Borong, Vox NTT-Rambutnya gondrong, sesekali ia kenakan celana sobek. Namun, don’t just book by the cover. Pria kelahiran Warat, 6 November 1977 itu ternyata ketua yayasan lembaga Pendidikan Anak Usia Dini (PAUD), di Kampung Warat, Kelurahan Rana Loba, Kecamatan Borong, Kabupaten Manggarai Timur (Matim), Flores, NTT. Yayasan miliknya itu diberi nama PAUD Santa Victoria.
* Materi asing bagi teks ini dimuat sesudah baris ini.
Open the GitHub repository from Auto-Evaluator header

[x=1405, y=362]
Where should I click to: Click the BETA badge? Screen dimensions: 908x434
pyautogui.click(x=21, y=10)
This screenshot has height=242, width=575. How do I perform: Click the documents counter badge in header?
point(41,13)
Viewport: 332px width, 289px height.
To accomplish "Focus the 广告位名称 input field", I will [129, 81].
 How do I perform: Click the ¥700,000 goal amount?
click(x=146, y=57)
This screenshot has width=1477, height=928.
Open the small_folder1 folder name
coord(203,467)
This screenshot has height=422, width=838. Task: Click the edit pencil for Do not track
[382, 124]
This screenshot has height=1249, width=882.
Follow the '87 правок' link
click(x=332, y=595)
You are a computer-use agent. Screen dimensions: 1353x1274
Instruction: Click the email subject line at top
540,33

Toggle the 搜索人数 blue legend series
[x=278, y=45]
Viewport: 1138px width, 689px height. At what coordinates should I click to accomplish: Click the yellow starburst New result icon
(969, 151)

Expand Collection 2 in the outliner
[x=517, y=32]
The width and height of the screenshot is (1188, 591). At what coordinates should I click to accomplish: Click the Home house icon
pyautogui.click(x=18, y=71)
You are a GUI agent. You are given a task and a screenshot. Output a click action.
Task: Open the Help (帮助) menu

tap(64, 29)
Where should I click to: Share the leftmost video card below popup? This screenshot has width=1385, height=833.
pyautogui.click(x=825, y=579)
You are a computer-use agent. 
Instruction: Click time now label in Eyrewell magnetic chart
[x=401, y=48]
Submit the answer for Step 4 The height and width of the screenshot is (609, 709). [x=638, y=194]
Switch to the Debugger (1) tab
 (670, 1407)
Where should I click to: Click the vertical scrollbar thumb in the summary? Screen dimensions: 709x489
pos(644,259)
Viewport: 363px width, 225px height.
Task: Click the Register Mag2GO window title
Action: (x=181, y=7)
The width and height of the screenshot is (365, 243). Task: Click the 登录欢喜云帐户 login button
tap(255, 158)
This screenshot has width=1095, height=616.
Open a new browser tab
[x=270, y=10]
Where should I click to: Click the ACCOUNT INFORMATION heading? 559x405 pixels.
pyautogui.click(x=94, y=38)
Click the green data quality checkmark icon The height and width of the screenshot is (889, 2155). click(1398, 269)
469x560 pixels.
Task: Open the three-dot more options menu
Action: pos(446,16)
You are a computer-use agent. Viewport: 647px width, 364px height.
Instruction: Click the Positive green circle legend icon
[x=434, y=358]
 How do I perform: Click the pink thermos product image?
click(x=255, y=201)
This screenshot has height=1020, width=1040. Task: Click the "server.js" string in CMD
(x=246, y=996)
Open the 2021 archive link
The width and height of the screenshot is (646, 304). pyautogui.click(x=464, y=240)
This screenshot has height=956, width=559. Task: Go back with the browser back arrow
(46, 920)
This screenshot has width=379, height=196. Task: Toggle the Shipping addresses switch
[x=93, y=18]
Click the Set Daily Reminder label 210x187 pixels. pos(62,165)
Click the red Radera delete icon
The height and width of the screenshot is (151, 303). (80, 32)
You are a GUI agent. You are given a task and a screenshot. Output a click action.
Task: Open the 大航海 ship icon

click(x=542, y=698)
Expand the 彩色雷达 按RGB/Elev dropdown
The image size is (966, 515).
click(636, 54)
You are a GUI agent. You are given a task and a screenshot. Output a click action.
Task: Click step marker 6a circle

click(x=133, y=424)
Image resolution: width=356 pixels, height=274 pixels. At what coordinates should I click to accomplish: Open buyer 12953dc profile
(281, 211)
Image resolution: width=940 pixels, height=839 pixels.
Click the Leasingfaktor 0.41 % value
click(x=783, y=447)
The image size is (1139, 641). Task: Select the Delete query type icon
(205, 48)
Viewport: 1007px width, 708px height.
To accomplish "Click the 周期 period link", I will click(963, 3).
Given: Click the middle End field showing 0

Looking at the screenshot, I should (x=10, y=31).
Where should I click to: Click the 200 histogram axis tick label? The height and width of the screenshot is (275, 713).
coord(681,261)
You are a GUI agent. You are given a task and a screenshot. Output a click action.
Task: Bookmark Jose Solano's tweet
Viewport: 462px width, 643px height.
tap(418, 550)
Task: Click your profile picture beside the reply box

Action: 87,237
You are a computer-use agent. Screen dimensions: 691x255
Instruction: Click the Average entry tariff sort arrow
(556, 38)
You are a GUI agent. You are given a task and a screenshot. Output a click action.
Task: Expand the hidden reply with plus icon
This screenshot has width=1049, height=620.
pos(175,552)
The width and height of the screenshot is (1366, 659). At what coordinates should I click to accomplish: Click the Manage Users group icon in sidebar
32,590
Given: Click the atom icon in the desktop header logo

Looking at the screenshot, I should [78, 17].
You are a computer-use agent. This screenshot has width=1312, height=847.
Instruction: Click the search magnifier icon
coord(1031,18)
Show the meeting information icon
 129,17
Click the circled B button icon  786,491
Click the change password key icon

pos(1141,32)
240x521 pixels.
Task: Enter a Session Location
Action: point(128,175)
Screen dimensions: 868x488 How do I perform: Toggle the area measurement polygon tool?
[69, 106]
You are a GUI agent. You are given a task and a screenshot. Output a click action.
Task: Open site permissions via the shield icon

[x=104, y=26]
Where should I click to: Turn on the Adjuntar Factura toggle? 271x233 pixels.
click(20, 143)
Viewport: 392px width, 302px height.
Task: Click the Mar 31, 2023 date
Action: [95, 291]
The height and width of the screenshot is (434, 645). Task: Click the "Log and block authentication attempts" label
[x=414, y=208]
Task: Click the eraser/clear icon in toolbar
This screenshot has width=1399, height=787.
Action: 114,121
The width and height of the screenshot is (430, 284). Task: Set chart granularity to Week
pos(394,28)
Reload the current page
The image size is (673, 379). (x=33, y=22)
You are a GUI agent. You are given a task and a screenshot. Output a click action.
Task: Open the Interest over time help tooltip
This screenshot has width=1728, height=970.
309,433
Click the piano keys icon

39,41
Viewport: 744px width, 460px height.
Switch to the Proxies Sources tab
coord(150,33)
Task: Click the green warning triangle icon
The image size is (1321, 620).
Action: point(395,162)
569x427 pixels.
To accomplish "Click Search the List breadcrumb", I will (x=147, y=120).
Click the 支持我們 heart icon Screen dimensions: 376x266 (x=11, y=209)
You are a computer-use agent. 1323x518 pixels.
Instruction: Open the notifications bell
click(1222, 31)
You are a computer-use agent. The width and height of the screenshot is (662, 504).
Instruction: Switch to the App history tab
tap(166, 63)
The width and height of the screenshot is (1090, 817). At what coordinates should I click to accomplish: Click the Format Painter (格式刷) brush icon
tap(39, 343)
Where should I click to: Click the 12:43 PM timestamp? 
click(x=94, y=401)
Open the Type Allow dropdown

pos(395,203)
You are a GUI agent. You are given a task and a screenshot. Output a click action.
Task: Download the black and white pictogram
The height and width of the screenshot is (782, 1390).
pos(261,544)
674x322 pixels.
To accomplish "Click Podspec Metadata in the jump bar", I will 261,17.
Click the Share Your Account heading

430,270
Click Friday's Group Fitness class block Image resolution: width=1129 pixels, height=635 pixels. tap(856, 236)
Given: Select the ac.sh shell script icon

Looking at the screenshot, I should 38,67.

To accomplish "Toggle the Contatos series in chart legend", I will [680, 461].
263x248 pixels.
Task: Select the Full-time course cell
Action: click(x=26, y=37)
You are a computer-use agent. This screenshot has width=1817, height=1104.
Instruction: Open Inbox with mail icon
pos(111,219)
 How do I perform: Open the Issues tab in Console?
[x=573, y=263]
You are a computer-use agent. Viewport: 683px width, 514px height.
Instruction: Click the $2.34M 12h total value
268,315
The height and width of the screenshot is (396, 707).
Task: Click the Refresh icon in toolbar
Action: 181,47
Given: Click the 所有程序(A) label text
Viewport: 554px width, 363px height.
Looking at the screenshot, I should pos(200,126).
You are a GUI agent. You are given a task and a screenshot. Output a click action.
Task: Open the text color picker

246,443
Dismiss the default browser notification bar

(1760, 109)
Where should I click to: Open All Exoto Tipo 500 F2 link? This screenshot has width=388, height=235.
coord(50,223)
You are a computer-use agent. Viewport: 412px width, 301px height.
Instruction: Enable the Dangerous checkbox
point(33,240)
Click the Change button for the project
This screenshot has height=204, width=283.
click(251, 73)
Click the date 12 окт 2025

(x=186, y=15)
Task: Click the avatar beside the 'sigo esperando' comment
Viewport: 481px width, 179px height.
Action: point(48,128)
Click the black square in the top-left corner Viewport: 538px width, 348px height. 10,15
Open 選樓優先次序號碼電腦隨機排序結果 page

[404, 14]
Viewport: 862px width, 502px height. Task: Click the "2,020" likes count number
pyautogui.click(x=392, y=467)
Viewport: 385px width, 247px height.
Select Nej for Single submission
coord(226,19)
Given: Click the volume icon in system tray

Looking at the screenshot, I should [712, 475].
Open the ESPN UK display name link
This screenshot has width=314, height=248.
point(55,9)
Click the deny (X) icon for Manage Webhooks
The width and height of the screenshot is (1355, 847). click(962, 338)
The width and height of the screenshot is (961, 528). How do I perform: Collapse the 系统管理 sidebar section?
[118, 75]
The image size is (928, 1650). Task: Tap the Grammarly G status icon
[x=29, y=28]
“Pertama alasan saya memberi nama Victoria itu diambil dari nama anak saya yang sulung, kedua Victoria itu kan tanda kemenangan,” ucap pria yang kerab di sapa om Sifi itu saat ditemui VoxNtt.com, Jumat (26/4/2019) malam.
Merantau Selama 15 Tahun
Usai menamatkan pendidikan di SMAK Pancasila Borong tahun 1998, pemilik nama lengkap Safiardus Namal ini lebih memilih merantau ke pulau Dewata.
“Saya memang waktu itu merantau ke Bali, kerjanya ya, sopir free lance, antar-antar tamu dua sampai tiga kali dalam seminggu,” kisahnya.
Kendati demikian, bekerja sebagai seorang pengantar tamu tentu bukanlah hal yang mudah. Kata Om Sifi, bahasa Inggris merupakan kunci utama untuk membuka relasi sekaligus mendapatkan pekerjaan di pulau sejuta turis tersebut.
Ayah empat anak itu mengaku sempat merasa kaku, lantaran tak memiliki kemampuan berbahasa Inggris yang memadai.
“Awalnya kaku sih, tapi mau bagaimana lagi, apalagi kita rantau di Bali, ya terpkasa bahasa Inggrisnya belajar otodidak,” ucapnya.
Perasaan itu tak berlangsung lama. Geliatnya semakin hari kian tampak. Ia pun kian fasih berbahasa Inggris. Sesekali ia menggunakan bahasa Inggris saat diwawancarai VoxNtt.com.
Setelah 15 tahun berada di perantauan, Om Sifi dan sang istri, Maria Fransiska Ninik, memutuskan untuk kembali ke kampung halaman di Warat pada 2013 silam.
Setibanya di kampung, dengan bekal kemampuan bahasa Inggris yang dimiliki, Om Sifi pun menawarkan jasa privat bagi anak-anak sekolah.
“Ya saya selama 2 tahun privat bahasa Inggris, untuk anak SD dan SMP,” ucapnya.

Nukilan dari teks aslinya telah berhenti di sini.